Samuel V. Scarpino
Controlling the spread of COVID-19 -- even after a licensed vaccine is available -- requires the effective use of non-pharmaceutical interventions, e.g., physical distancing, limits on group sizes, mask wearing, etc. To date, such interventions have not been uniformly and\or systematically implemented across the United States of America (US). For example, even when under strict stay-at-home orders, numerous jurisdictions in the US granted exceptions and\slash or were in close proximity to locations with entirely different regulations in place. Here, we investigate the impact of such geographic inconsistencies in epidemic control policies by coupling high-resolution mobility and search data to a mathematical model of SARS-CoV-2 transmission. Our results show that while stay-at-home orders decrease contacts in most areas of the US, some specific activities and venues often see an increase in attendance. Indeed, over the month of March 2020, between 10 and 30% of churches in the US saw increases in attendance; even as the total number of visits to churches declined nationally. This heterogeneity, where certain venues see substantial increases in attendance while others close, suggests that closure can cause individuals to find an open venue, even if that requires longer-distance travel. And, indeed, the average distance travelled to churches in the US rose by 13\% over the same period, and over the summer, churches with more than 50 average weekly visitors saw an increase of 81% in distance visitors had to travel to attend. Strikingly, our mathematical model reveals that, across a broad range of model parameters, partial measures can often be worse than no measures at all. In the most severe cases, individuals not complying with policies by traveling to neighboring jurisdictions can create epidemics when the outbreak would otherwise have been contained.

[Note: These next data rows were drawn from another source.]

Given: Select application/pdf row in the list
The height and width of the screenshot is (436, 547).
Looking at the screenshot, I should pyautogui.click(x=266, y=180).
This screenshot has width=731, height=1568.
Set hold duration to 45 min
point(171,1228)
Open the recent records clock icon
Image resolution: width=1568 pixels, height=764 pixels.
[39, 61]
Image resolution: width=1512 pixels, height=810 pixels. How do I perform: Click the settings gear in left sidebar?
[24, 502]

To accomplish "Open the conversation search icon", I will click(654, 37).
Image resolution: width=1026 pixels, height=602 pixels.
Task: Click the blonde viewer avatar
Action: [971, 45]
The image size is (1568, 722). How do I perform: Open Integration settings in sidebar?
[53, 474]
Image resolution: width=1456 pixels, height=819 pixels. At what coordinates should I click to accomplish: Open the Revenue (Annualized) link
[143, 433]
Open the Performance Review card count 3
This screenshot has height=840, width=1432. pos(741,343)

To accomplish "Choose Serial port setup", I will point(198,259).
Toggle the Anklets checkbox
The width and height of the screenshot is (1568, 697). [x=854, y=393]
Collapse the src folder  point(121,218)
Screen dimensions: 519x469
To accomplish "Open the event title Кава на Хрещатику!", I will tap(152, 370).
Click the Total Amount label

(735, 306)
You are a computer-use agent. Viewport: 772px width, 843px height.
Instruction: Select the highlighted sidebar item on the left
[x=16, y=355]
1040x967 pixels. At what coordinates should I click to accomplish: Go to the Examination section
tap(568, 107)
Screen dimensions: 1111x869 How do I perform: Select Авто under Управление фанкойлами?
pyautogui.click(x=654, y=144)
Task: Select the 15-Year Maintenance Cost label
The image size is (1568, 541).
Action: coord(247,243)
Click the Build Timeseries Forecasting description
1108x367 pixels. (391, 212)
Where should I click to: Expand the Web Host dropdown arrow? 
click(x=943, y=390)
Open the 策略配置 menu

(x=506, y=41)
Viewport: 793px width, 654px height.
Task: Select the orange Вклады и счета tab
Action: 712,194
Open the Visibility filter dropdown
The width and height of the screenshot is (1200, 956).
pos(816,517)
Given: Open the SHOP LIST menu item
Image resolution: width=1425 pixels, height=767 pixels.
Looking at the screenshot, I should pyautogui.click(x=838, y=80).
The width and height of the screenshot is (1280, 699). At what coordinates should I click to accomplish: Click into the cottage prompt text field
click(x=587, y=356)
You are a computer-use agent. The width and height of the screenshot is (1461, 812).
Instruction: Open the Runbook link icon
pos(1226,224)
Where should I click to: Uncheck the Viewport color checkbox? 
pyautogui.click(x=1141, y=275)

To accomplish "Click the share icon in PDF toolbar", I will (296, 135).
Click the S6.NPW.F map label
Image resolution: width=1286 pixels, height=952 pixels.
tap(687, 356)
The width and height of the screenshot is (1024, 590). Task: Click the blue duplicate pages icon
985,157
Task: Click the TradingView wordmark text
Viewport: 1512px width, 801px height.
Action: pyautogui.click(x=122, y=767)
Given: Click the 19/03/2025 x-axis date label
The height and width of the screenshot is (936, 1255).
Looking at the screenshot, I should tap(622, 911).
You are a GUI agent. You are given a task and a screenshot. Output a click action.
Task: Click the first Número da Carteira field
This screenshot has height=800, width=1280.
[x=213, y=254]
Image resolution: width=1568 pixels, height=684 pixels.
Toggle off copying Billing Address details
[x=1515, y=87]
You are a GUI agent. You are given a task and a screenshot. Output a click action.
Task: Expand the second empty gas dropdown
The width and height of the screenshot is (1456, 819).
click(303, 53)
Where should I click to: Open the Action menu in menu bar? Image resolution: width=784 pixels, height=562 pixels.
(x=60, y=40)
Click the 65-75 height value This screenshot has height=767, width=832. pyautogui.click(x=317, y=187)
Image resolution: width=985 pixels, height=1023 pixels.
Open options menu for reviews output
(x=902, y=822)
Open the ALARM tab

Taken together, our data analysis of nearly 120 million church visitors across 184,677 churches, 14 million grocery visitors across 7,662 grocery stores, and 13.5 million gym visitors across 5483 gyms, and modeling results highlight the potential unintended consequences of inconsistent epidemic control policies and stress the importance of balancing the societal needs of a population with the risk of an outbreak growing into a large epidemic.
Sam Scarpino is an Assistant Professor of Marine & Environmental Sciences and Physics in the College of Science. Broadly, Sam is a complex systems scientist investigating questions at the intersection of network science and human behavior, whose work spans a broad range of topics, including: infectious disease modeling, forecasting in complex systems, genetic topology of disease, and decision making under uncertainty.